Oggetti isolati, con una valenza quasi rituale. E’ questo il campo di azione prevalente di Franco Vimercati (Milano 1940-2001), l’artista spesso definito come il ‘Morandi della fotografia’, cui l’Istituto Italiano di Cultura di Madrid dedica una mostra.

Aperta fino al 21 giugno ‘Franco Vimercati: la fotografia, la vita. Un dialogo con Giorgio Morandi’, a cura di Elio Grazioli, mette in mostra il suo intero percorso artistico. Si comincia dalla serie fotografica del 1973, Sulle Langhe:  immagini in bianco e nero che ritraggono gli abitanti delle Langhe, e che svelano l’intenzione di classificare i mestieri.

Si passa poi alla prima serie legata agli oggetti e al tempo, tra cui Un minuto di fotografia (1974) e la serie completa delle quattordici immagini raffiguranti la “brocca” (1980-1981). Nell’esposizione c’è anche una selezione di lavori del “ciclo della zuppiera” un oggetto al quale per quasi dieci anni, dal 1983 al 1992, Vimercati ha scattato un centinaio di fotografie cambiando però messa a fuoco, inquadratura e luce. Altro ciclo fondamentale quello delle “capovolte”, immagini che ritraggono oggetti di uso quotidiano così come il processo fotografico li restituisce nella camera, ossia capovolti.

In mostra anche due incisioni di Giorgio Morandi, rispettivamente del 1928 e del 1946, proprio per dare la possibilità di cogliere ciò che accomuna e che divide i due percorsi artistici.
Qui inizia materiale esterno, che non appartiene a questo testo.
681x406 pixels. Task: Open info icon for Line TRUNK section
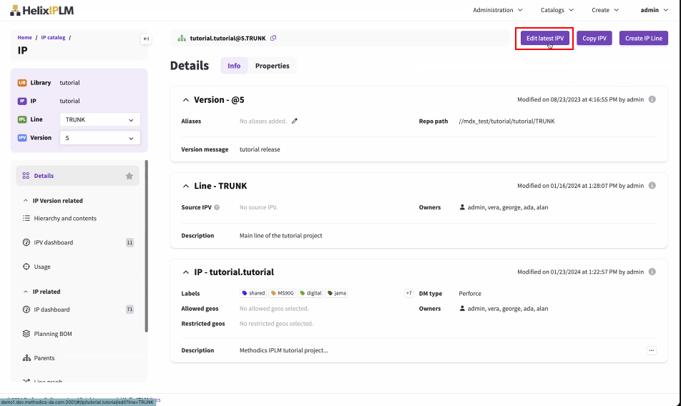[652, 186]
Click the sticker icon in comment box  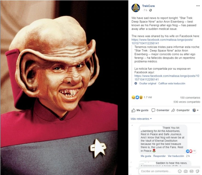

La mostra è accompagnata da un video sulla figura dell’artista, nato a Milano nel 1940 e scomparso nel 2001, curato da Elio Grazioli per la regia di Dario Bellini, e da un catalogo prodotto dall’Istituto Italiano di Cultura, in italiano e spagnolo, con testi critici di Elio Grazioli, Javier Hontoria e Marilena Pasquali.